Lettres d'Adélaïde de Souza à Charles de Flahaut, son fils
(CHAN 565 AP 9)
6 mai 1819
J'ai reçu ta très petite lettre du 24 et les manches (?) du 21 arrivent ordinairement 11 jours avant d'accoucher ; enfin je sais bien bon gré à ma fille d'en avoir eu quelques velléités le jour de ta naissance, Moreau me dit bien de te recommander si elle se fatiguait de lui persuader d'être accouchée de force, que c'est la plus petite opération du monde, et que cela vaut cent fois mieux que de laisser épuiser la mère et fatiguer l'enfant. Tu es né comme cela ; ainsi tu vois que mère et enfant se portent bien.

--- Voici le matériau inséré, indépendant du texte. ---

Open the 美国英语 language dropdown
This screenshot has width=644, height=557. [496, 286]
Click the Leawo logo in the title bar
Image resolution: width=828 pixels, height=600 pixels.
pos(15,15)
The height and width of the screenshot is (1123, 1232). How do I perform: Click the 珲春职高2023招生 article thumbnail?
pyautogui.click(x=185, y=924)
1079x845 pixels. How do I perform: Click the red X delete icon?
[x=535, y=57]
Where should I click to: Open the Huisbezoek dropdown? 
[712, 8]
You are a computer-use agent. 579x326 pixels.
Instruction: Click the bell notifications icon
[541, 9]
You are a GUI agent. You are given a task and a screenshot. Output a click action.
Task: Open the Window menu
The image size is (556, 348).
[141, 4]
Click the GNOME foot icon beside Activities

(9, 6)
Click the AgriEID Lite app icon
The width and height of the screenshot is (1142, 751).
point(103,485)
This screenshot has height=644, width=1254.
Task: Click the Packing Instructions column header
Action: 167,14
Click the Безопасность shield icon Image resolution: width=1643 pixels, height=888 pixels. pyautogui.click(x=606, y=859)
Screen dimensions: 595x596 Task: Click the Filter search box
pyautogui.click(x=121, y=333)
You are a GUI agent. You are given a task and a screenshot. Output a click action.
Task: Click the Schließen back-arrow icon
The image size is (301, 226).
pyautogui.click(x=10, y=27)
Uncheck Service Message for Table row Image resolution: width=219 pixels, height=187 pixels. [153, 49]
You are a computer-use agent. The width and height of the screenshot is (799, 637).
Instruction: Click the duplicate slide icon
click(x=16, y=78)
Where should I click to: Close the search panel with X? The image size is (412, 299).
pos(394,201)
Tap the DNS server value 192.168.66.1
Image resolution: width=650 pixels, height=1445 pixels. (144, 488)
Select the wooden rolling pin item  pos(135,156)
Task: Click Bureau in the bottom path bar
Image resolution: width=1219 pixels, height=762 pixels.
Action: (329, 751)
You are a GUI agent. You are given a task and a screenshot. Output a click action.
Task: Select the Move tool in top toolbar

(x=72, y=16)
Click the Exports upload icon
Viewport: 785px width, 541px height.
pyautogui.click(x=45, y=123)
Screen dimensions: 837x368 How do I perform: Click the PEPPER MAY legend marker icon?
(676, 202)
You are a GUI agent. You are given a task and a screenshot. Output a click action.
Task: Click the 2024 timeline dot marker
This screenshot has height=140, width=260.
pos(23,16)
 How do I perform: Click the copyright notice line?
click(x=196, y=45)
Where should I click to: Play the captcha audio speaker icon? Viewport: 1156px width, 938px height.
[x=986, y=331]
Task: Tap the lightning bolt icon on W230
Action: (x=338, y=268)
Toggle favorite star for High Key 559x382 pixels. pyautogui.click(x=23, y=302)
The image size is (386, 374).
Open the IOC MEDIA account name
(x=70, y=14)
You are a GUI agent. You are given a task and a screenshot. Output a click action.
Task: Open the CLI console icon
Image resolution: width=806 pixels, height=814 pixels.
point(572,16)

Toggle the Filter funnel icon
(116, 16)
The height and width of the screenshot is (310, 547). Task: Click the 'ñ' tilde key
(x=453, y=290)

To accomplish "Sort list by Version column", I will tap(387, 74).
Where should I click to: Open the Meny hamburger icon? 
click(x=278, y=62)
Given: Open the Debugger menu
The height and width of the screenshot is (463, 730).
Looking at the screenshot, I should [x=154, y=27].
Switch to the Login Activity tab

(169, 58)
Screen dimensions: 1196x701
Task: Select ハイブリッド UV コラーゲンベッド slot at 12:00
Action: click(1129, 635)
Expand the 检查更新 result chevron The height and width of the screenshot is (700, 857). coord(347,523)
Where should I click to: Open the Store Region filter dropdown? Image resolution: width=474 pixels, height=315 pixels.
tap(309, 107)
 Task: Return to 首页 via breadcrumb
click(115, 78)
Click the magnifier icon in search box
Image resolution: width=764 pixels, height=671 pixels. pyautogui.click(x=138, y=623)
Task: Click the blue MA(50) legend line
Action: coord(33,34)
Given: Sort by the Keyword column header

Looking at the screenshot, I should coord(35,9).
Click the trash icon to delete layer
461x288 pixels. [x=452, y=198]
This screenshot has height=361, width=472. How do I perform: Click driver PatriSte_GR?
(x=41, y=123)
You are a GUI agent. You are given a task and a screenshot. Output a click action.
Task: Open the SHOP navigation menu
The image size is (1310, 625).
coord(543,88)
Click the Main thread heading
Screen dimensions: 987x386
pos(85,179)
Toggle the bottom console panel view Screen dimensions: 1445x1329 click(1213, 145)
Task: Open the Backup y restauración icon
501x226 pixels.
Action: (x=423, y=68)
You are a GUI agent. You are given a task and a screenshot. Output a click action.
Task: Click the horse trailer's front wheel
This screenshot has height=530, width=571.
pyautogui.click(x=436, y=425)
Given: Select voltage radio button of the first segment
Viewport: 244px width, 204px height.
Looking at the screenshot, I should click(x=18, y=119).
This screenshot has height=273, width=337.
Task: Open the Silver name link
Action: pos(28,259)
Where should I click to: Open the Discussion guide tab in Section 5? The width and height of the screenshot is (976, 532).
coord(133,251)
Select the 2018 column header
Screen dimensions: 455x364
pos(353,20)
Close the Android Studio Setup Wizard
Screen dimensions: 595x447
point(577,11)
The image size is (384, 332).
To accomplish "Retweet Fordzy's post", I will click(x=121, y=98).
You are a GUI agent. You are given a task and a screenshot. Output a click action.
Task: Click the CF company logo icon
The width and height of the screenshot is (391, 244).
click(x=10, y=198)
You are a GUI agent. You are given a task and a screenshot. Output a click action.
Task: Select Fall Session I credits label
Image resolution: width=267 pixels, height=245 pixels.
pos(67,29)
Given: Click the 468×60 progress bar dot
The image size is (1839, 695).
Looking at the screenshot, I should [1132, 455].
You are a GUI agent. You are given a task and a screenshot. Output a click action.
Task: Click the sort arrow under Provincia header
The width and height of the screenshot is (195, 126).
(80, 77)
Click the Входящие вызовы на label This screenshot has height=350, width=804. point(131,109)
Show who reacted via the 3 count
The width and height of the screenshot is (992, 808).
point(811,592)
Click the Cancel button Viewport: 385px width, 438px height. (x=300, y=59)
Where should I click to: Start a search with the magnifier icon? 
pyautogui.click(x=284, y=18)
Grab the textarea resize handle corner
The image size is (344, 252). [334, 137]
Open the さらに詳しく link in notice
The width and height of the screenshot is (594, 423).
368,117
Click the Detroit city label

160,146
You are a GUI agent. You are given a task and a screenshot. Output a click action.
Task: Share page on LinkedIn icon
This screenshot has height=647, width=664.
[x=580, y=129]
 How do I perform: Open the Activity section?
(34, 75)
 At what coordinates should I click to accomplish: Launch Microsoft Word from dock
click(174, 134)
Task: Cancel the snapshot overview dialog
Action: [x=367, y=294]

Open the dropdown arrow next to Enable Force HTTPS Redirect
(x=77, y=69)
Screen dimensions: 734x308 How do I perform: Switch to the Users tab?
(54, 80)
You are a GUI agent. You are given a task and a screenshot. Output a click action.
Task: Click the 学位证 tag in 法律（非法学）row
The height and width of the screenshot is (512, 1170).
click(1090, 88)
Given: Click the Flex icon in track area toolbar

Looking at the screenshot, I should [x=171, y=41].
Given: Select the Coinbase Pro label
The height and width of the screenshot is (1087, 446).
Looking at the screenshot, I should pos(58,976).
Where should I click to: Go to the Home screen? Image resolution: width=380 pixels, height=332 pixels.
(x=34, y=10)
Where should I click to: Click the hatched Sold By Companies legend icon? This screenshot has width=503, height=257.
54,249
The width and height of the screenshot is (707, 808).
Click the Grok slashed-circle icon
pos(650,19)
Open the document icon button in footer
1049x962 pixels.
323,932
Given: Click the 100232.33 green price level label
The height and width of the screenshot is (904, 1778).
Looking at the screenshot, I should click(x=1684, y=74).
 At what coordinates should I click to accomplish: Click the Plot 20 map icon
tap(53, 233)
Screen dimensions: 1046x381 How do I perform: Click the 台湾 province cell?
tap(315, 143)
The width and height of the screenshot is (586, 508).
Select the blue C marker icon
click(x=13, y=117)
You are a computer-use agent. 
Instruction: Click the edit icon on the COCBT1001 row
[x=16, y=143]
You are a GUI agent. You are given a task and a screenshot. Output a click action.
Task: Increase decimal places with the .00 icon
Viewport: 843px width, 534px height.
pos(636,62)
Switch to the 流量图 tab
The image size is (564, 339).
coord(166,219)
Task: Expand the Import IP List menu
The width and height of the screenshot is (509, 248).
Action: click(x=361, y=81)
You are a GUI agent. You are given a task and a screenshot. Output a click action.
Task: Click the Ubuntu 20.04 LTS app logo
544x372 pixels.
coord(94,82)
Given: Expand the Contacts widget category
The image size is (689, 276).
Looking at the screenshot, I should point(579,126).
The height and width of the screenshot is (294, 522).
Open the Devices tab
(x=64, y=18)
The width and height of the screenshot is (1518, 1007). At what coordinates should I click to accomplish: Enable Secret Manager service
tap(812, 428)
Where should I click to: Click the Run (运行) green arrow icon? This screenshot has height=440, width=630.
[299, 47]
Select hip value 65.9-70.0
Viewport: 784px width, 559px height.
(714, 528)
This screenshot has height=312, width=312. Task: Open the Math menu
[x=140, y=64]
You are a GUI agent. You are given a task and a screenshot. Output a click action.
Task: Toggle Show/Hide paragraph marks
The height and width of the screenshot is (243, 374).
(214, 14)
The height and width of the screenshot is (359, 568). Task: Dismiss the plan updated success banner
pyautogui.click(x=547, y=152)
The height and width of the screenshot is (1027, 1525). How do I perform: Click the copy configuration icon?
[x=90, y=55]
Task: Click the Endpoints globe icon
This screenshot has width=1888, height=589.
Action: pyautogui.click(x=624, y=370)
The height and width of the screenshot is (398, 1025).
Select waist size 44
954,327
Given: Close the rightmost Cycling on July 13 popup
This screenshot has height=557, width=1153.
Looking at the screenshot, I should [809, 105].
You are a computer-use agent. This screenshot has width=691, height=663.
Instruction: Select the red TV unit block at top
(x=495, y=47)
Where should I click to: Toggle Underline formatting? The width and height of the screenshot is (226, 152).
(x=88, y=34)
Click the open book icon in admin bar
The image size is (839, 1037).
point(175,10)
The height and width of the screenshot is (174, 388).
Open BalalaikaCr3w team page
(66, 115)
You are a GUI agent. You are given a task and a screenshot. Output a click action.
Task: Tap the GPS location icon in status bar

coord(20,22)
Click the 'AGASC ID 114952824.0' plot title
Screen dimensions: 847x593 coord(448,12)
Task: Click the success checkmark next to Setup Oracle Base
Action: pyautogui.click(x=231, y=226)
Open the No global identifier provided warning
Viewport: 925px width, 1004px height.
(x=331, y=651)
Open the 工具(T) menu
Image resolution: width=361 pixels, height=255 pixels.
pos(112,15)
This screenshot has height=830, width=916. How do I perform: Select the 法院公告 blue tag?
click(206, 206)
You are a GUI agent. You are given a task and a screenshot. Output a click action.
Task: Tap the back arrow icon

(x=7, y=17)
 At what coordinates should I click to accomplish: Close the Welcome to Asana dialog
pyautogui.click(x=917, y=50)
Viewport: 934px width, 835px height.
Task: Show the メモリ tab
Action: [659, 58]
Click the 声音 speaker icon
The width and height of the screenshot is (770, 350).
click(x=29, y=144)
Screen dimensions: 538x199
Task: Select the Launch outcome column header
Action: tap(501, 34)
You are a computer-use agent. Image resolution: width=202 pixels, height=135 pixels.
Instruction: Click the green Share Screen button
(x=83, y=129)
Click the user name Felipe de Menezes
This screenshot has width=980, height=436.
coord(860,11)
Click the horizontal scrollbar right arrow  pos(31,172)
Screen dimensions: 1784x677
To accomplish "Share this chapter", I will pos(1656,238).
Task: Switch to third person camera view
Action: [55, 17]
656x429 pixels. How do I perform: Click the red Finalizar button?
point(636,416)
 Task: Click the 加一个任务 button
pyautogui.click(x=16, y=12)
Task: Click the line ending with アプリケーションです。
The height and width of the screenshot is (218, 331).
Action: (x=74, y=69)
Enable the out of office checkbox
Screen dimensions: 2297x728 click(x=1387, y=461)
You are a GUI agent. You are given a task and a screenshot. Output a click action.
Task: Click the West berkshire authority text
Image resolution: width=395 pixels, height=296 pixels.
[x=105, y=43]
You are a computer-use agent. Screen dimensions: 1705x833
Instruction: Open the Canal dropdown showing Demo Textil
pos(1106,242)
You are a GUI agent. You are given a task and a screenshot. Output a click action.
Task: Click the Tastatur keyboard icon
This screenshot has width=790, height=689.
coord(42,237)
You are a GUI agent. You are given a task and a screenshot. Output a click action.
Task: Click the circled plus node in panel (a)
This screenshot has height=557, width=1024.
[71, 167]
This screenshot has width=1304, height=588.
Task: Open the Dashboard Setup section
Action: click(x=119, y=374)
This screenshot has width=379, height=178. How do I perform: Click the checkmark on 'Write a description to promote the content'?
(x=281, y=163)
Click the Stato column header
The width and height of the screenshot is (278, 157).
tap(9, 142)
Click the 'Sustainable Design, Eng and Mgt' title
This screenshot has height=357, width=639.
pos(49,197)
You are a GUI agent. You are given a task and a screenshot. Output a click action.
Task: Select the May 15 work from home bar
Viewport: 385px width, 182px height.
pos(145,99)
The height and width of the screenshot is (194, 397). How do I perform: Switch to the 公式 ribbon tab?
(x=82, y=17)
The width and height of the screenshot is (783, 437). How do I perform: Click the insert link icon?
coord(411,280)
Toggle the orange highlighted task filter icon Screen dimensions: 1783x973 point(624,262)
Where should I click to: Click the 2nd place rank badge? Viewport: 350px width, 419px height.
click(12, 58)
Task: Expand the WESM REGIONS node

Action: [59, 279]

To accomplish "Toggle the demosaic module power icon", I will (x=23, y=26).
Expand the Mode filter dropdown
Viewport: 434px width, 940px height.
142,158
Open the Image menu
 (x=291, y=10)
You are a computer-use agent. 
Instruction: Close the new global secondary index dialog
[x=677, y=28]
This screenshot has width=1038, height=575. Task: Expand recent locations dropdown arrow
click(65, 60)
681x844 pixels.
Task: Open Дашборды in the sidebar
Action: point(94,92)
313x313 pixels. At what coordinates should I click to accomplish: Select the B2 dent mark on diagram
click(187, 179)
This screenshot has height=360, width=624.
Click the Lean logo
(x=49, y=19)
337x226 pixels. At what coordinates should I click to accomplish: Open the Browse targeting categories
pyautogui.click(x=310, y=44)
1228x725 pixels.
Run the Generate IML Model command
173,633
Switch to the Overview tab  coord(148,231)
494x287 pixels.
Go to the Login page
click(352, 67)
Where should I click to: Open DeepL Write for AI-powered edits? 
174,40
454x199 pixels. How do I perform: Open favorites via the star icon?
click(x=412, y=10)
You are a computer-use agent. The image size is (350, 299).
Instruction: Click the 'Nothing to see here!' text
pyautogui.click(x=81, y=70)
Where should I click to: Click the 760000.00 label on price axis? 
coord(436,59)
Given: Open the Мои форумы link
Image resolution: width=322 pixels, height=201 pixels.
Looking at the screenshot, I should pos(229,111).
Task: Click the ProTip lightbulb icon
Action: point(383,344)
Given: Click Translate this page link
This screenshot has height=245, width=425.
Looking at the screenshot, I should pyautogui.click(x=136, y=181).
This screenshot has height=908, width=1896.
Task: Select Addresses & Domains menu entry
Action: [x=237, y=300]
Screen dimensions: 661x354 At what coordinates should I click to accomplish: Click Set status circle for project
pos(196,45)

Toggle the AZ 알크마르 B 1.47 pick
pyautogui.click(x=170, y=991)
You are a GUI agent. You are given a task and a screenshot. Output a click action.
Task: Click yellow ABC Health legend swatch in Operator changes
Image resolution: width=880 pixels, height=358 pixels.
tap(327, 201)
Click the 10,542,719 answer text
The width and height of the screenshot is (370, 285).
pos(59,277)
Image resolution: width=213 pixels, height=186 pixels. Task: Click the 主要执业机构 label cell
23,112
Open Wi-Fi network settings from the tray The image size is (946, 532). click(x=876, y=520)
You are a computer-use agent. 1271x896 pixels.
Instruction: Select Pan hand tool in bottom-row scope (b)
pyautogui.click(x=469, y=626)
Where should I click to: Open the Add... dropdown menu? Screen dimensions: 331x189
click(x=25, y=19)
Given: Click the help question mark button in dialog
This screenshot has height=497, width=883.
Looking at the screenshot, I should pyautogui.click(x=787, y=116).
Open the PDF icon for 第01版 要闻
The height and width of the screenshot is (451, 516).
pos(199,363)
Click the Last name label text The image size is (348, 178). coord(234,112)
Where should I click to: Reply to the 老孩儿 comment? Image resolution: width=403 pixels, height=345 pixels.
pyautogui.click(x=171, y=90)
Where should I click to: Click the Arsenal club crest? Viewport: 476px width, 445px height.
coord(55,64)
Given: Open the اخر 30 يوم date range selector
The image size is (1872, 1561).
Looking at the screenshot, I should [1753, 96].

J'ai été ce matin chez trois juges demeurant aux trois coins les plus distants de Paris. A commencer par le Jardin des Plantes . L'un d'eux, ultra, m'a dit d'un air goguenard : Vous êtes Mme de Fl... - Oui, Monsieur. - Vous avez acheté votre maison de M. Franklin ? - Oui, Monsieur. - Avec le fils du célèbre amoureux de la liberté ? - Oui, Monsieur. Hé bien, Madame, il vous donnera des forêts en Amérique. - Monsieur, si j'y avais voulu des terres, j'en aurais acheté moi-même, et j'aurais mieux fait d'en avoir là qu'ici, puisqu'après avoir rempli toutes les formalités voulues par la loi, l'on me fait un procès. - Mais, Madame, nous ne sommes juges qu'en 1ère instance, nous sommes des médecins qui blessons mais ne tuons pas. - Mais Monsieur, si les médecins blessent, la nature guérit, et dans ce cas, la loi doit remplacer la nature. Enfin, je suis partie désolée. Deux autres ont été parfaits. Mais mon côté se ressent de ces fatigues, j'étais levée à 6 heures et demie, aussi n'ai-je que la force de vous embrasser de toute mon âme, mes chers enfants. Mon Dieu que je serai heureuse d'apprendre l'accouchement de ma fille.